Nothing goes as planned.

The mystery was fine. The world building was interesting.


This was written in 1988, which is obvious from the cover. (ie, HER HAIR. Obviously this fantasy world has Aquanet.) It’s also obvious to some degree in the writing. That is the casual misogyny and sexism.

To be far, a lot of that is expected when you’re writing a 1950s style noir detective: the hard drinking and the womanizing especially. But there was one bit that I don’t remember from the first time I read it (natch) but was somewhat disturbing this time around.

“You guys got any reason to hang around?”

Crask was leaning against a wall, watching the witch. He said, “Yeah.” He pointed. “Her.” He meant [female bad character]. “Chodo wants her. When you’re done with her. If she’s still breathing.”

“What for?”

“An ornament. Like the broads that hang around the pool. He thinks she’d be interesting, all he’s heard.”

“I see.” I liked an aspect of the idea. I examined my conscience. Better than killing her. Maybe. “It’s all right with me. Take her now.”
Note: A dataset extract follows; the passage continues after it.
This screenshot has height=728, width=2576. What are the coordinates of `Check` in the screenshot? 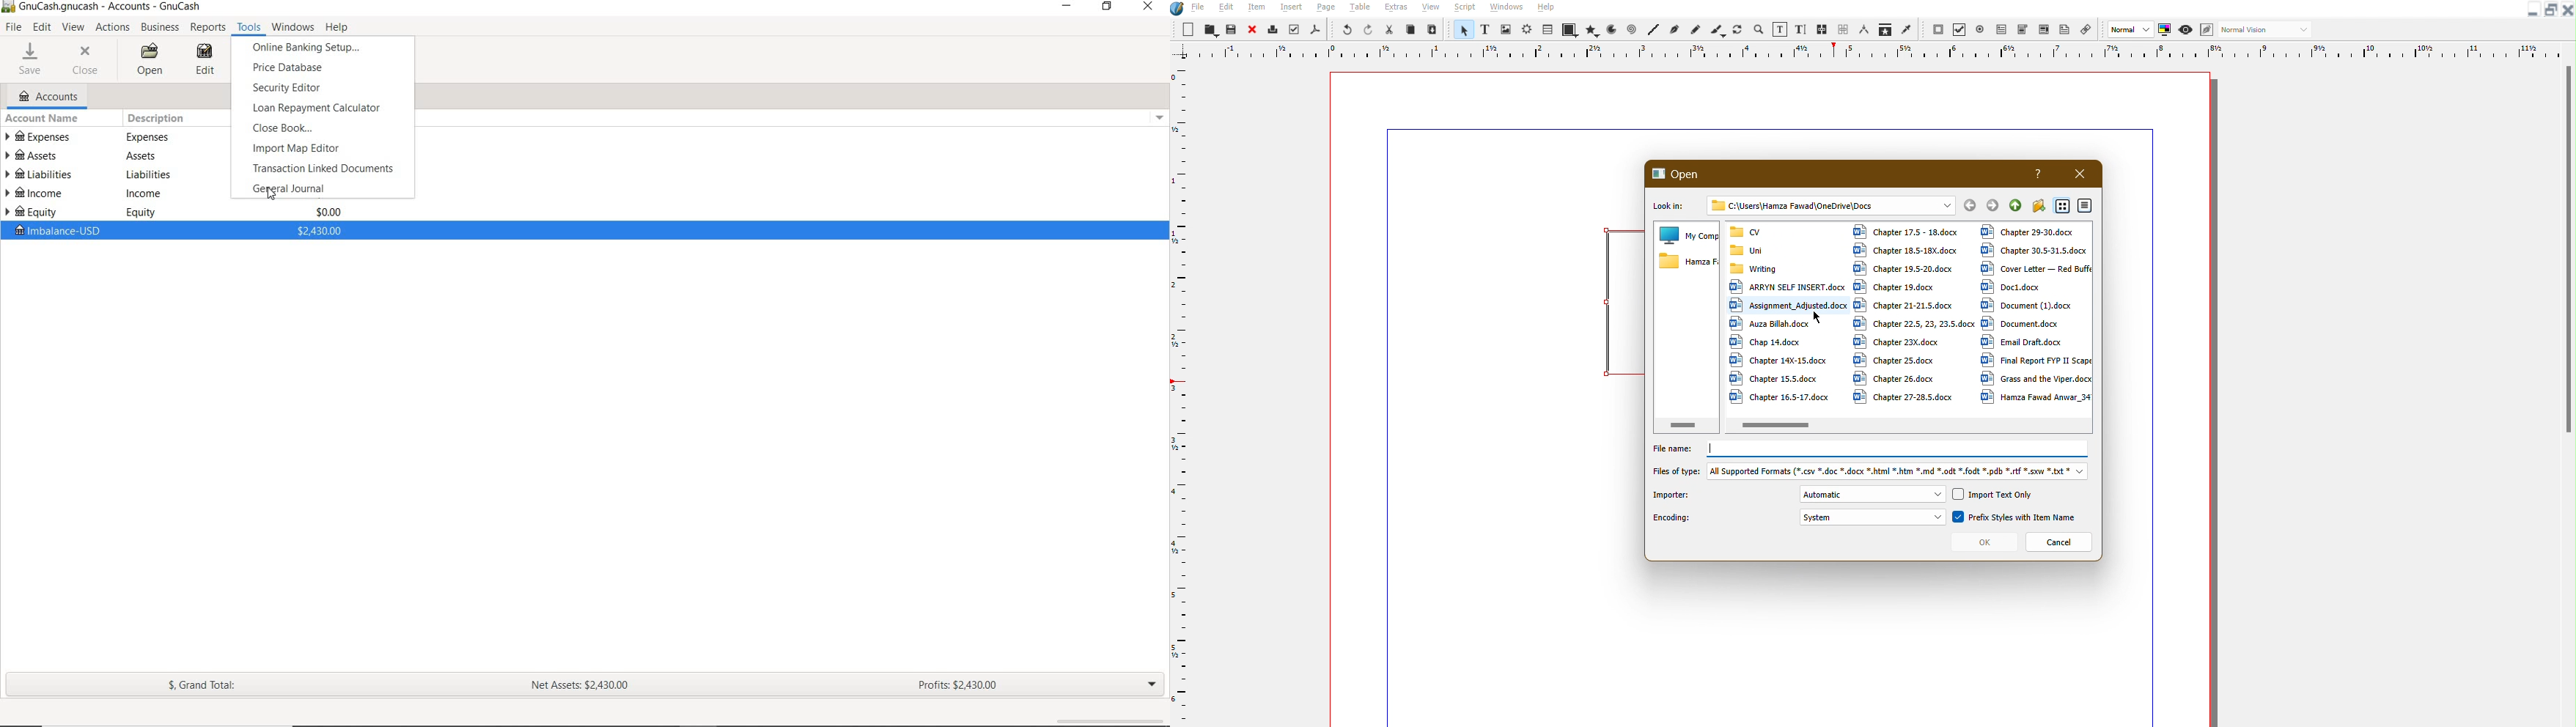 It's located at (1293, 29).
I didn’t recognize her at first. When I did, I was startled.

This wasn’t the [female character] I’d known so briefly. Not the [female character]who had been so tough on that farm. This [female character]had been broken down and rebuilt. She looked as eager to please as a puppy.

Chodo noticed my surprise. He looked me in the eye and smiled. His smile was like Crask’s. That was like looking Death in the face and having him grin. “A gift, Mr. Garrett. Not to be considered for the favor I owe. Just a token of my esteem. She’s quite tame now. Quite pliable. I have no more use for her. I thought you might. Take her.”

That is really fucking disturbing.

Publisher: Ace
Rating: 6/10




Down These Strange Streets (2011) edited by Gardner Dozois and George R. R. Martin

If you look at the list of authors above, you’ll immediately see why I read this series. There are some of my favorite authors here–many of whom write short stories I tend to love. And surprisingly, I loved most of these stories, especially a few by authors I haven’t particularly read before.

Shadow Thieves - Glen Cook

All in all, I found this to be a fabulous anthology, and I highly recommend almost all the stories I read–even the ones I didn’t love were, for the most part, interesting.